• Problem to work on: Using the listing below, copy exactly each line from the one that has "The image size" through the one that has "Viewport: 423px width, 415px"; omit the pictures.

• Supplied records:
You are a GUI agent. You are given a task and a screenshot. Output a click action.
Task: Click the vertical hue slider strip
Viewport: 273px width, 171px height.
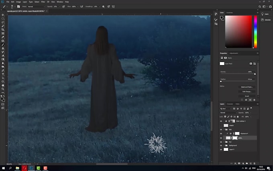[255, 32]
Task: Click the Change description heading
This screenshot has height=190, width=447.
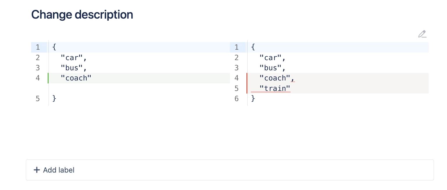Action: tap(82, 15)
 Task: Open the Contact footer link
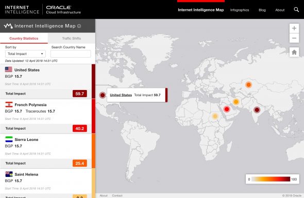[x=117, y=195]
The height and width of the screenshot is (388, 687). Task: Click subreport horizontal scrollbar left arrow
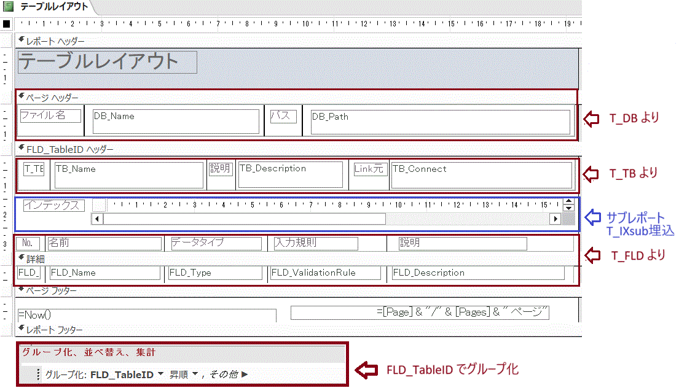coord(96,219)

* * *

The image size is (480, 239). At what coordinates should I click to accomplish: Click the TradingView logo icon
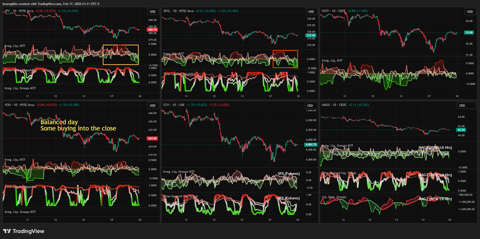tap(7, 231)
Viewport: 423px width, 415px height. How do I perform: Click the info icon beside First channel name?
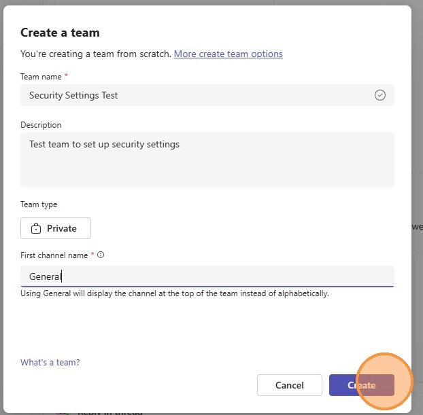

==

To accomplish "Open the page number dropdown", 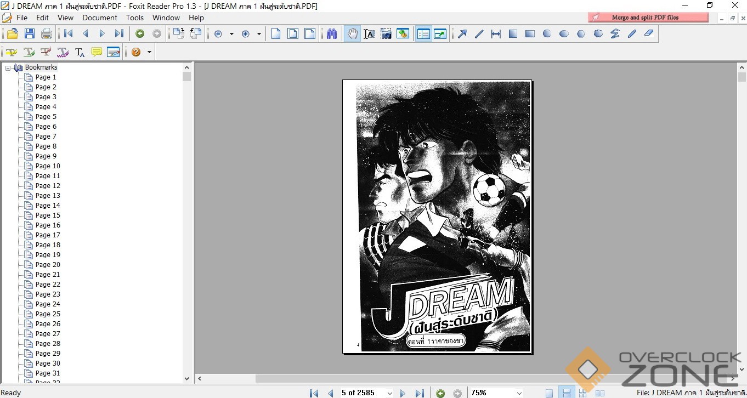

• Written response:
The image size is (480, 239). At what coordinates should I click to accomplish: Click the TradingView logo icon
tap(7, 231)
Viewport: 423px width, 415px height. How do I perform: Click the info icon beside First channel name?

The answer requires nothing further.